What’s the case for an FCC Do Not Track List?
First, the FTC’s Do Not Call List has proven very popular with consumers, because it provides a simple and convenient mechanism for consumers to opt out of receiving unsolicited telemarketing calls.
Roughly three quarters of Americans have chosen to guard their privacy by putting their phone numbers in the FTC’s National Do Not Call Registry.
If the FCC made available a similarly simple and convenient mechanism for Americans to choose to opt out of unsolicited tracking of where they go on the Internet, it is likely over half of Americans would sign up for a national FCC Do Not Track list.
That’s because a 2010 Zogby national poll of two thousand Americans commissioned by my research firm Precursor found strong bipartisan support (79%) for a Do Not Track list modeled after the successful FTC Do Not Call List.
In addition, the FCC justified its assertion of common carrier regulatory authority over the Internet in part to protect consumers and their privacy using section 222.
An FCC Do Not Track List arguably could turn out to be the single most popular part of the FCC’s otherwise unpopular Open Internet Order.
Second, an FCC National Do Not Track List could offer consumers equal protection under the law.
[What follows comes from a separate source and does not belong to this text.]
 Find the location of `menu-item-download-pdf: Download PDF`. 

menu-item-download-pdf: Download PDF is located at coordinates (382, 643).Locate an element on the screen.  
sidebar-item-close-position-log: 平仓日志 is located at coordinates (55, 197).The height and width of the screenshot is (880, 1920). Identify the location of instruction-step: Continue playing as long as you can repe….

Why should Internet privacy communications protections apply to only some parties’ communications, but not others that use Internet calling, messaging, chat, texting, video conferencing, browsing, or location services, given that, the FCC has ensured consumers enjoy the protections of 911 emergency services over Internet communications no matter what technology is used?
If the FCC considered net neutrality to be sufficiently important to be applied universally to all technologies, why would the FCC not consider consumer privacy protection to be sufficiently important to apply universally to cover all communications?
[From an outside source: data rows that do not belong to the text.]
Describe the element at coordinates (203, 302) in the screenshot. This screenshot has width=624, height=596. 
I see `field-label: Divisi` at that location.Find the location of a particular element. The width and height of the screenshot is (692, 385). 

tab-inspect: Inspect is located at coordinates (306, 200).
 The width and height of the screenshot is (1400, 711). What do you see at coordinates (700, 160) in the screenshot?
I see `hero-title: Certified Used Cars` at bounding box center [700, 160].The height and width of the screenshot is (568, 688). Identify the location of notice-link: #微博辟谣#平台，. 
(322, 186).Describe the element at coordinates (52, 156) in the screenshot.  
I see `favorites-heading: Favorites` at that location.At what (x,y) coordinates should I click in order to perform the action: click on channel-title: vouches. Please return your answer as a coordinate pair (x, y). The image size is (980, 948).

A national Do Not Track List could create equal treatment for functionally equivalent communications.
It would also create a competitive level playing field by equally applying the same universal communications privacy standard of securing express advance consent for anyone that seeks to use and monetize a consumer’s private CPNI.
In addition, applying Section 222 selectively – ruling that only one kind of Internet company that has telecommunications access to consumers’ proprietary CPNI, ISPs, has to protect CPNI, could be found arbitrary and capricious in court.
Surely the FCC would have to justify in court why only ISPs present a CPNI privacy risk, by showing that no other Internet company offering communications services presents a similar privacy risk to ISPs.
Applying Section 222 selectively would be obviously nonsensical, like building a house for consumers’ privacy protection, but building no walls, only installing blinds where windows might be.
Lastly, why should Internet companies enjoy the protection of common carrier law, but not have any of the consumer protection responsibilities or legal obligations of common carrier law?
For over twenty years Internet companies have enjoyed the blanket liability protection of Section 230, a common carrier provision of the Communications Act.
Internet companies routinely profess that they could not operate as a business without the Section 230 common carrier provision that immunizes Internet companies from liability for what their users may do on their communications platforms, products or services.
If Internet companies believe their businesses are due common carrier protections, how can they reasonably object to their customers also being due statutory common carrier privacy protections?
In short, the FCC should create a National Do Not Track List to protect consumers’ privacy.
That is if the FCC believes in consumer privacy protection, consumer choice, and that their assertion of Title II common carrier authority over the Internet will withstand court challenge.
How the FCC implements Section 222 will speak volumes about the FCC’s priorities.
Will the FCC choose to protect consumers’ privacy, or to protect edge companies, who use and monetize consumers’ most private location information without their express consent?